The power of the smartphone screen is immeasurable argues Christopher Blok, director of demand, APAC, for SpotXchange. And those who don’t realise it are about to miss out on mountains of cash…
The mobile screen, almost always in our hands, has risen to ascendancy as the most important screen in our lives.
For many, it’s the last screen we see before we close our eyes at night, and the first we look at when we open them in the morning. We spend more time looking at our smartphones than watching a television, and when we do watch big-screen TV, we often do so with constant glances at the device in our hands.
It’s no surprise that upwards of 50 per cent of the consumption of many forms of media has shifted to mobile devices. What is surprising is that, in 2015, advertising budgets and approaches don’t yet mirror current media consumption.
Large mobile screens, high speed wireless data availability, and fast processors in even low-end devices have driven an explosion in mobile video consumption.
Cross-screen audiences are the new normal for publishers, who have been scrambling to get mobile video solutions in place for advertisers. Many, however, are struggling to monetise these audiences and products to the same level they have on other screens.
Most advertisers are either not buying or buying limited quantities of mobile video inventory. A range of barriers centring around tracking, measurement and viewability continue to stunt its growth.
Chief among these barriers is the difficulty in tracking users across screens, complicating the task of targeting and capping frequency. Currently, the industry is reliant on cookies to track users around the web. These can be applied to the mobile web on Android devices, but not on most iOS devices or in applications, which make up around 15 per cent of mobile video views sold through our network.
Issues with measuring audience on mobile are the other big barriers holding the industry back. Metrics used to report on web audiences, like Nielsen’s OCR (Online Campaign Ratings) or comScore’s VCE (validated Campaign Essentials), do not currently translate to mobile.
Similarly, there is no standard viewability metric to assure advertisers their ads are being seen. The IAB recently released its Mobile Rich Media Ad Interface Definition (MRAID) Video Addendum, yet no publisher in Australia is currently MRAID compliant.
Mobile ad spend has long been dominated by cost-per-acquisition (CPA) advertising, leaving brand advertisers on the sidelines. Historically, it’s been easier to quantify the impact of CPA spend than brand spend.
Additionally, many marketers talk about location as the killer feature of mobile. While it presents the opportunity to target audiences based on location, the idea consumers will deviate from their daily routine when served a location-based ad is flawed. Location can inform, but focusing on the immediate impact of a single ad misses the opportunity to make a lasting impression on the consumer’s primary media consumption point.
Focussing on CPA or location undervalues the true potential of mobile, a fact advertisers are starting to act on.

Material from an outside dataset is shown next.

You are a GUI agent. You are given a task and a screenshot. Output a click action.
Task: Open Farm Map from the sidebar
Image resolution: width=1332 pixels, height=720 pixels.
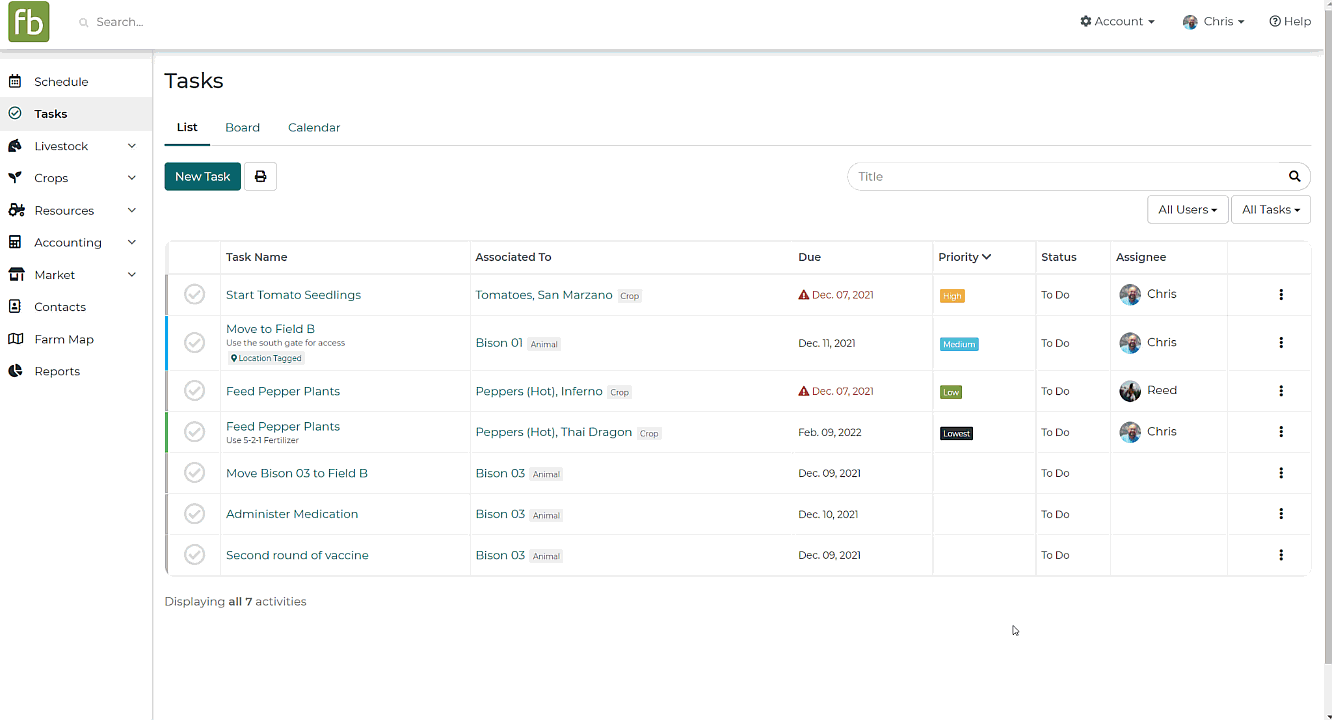point(64,339)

We’re seeing the beginnings of advertisers embracing mobile video as a high-impact branding tool, rather than leaving mobile in its direct response pigeonhole.
Mobile is extremely personal, immersive and memorable. Video typically plays full screen with very little distraction, often when the viewer is wearing headphones. It’s an experience much more valuable than a fleeting banner impression. There’s a shift underway, with brand campaigns set to flood the mobile market with big dollars.
In order to help enable video monetisation for mobile publishers, SpotXchange has evolved to include mobile players, SDKs and ad serving tools for mobile web and mobile app, while embracing new standards like VPAID 2.0, which will deliver new insights and ad format opportunities to advertisers.
Our focus is on making our publishers’ cross-device audiences available to buyers programmatically, with more major brands entering the space daily.
Even with its challenges, there is no better time than now to begin reaching audiences where they spend the majority of their time. This year we can expect mobile video to take its rightful place alongside TV as the perfect avenue for emotive brand executions.